● REQUIREMENT
In the listing, from its first line through the line containing "Click the Forward", swap "chat icon" for "message icon". Reproduce those lines with every other word unchanged.

[BEGIN SUPPLIED RECORDS]

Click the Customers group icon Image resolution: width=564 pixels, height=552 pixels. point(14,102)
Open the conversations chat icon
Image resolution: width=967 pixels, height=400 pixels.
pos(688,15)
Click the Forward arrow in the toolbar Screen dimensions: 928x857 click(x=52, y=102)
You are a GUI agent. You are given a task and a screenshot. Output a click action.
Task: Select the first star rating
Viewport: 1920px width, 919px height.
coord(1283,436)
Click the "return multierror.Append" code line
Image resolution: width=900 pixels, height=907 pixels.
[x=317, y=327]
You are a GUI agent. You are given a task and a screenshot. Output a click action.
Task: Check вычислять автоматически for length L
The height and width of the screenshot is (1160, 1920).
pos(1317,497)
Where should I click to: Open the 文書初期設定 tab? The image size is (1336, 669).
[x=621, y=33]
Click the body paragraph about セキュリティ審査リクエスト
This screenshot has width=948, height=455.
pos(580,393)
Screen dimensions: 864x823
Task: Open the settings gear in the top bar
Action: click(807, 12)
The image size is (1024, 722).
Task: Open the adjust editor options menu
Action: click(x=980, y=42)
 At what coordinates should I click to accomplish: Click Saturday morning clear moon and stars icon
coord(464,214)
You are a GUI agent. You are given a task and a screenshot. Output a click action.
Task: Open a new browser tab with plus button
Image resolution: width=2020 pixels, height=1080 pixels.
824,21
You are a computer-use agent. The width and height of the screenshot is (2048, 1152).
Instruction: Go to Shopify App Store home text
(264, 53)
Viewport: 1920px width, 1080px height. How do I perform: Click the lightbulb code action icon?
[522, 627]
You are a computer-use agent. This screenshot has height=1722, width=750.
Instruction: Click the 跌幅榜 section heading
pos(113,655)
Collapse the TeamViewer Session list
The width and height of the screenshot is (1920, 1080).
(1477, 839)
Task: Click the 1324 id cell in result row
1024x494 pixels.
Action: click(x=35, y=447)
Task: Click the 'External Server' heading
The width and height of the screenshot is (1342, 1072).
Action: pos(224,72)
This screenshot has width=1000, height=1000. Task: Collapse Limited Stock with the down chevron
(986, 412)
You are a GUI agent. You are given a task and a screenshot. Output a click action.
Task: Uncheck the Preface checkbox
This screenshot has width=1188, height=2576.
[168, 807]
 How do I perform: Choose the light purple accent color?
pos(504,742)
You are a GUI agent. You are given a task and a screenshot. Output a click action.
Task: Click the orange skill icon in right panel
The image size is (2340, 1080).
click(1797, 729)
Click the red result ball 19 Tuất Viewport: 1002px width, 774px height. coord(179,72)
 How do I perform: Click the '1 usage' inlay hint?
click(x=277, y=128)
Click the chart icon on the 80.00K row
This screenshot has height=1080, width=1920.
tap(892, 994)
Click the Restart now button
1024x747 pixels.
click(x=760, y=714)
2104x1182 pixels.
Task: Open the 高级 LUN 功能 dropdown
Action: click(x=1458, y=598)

[END SUPPLIED RECORDS]

● EXERCISE OUTPUT
Click the Customers group icon Image resolution: width=564 pixels, height=552 pixels. point(14,102)
Open the conversations message icon
Image resolution: width=967 pixels, height=400 pixels.
pos(688,15)
Click the Forward arrow in the toolbar Screen dimensions: 928x857 click(x=52, y=102)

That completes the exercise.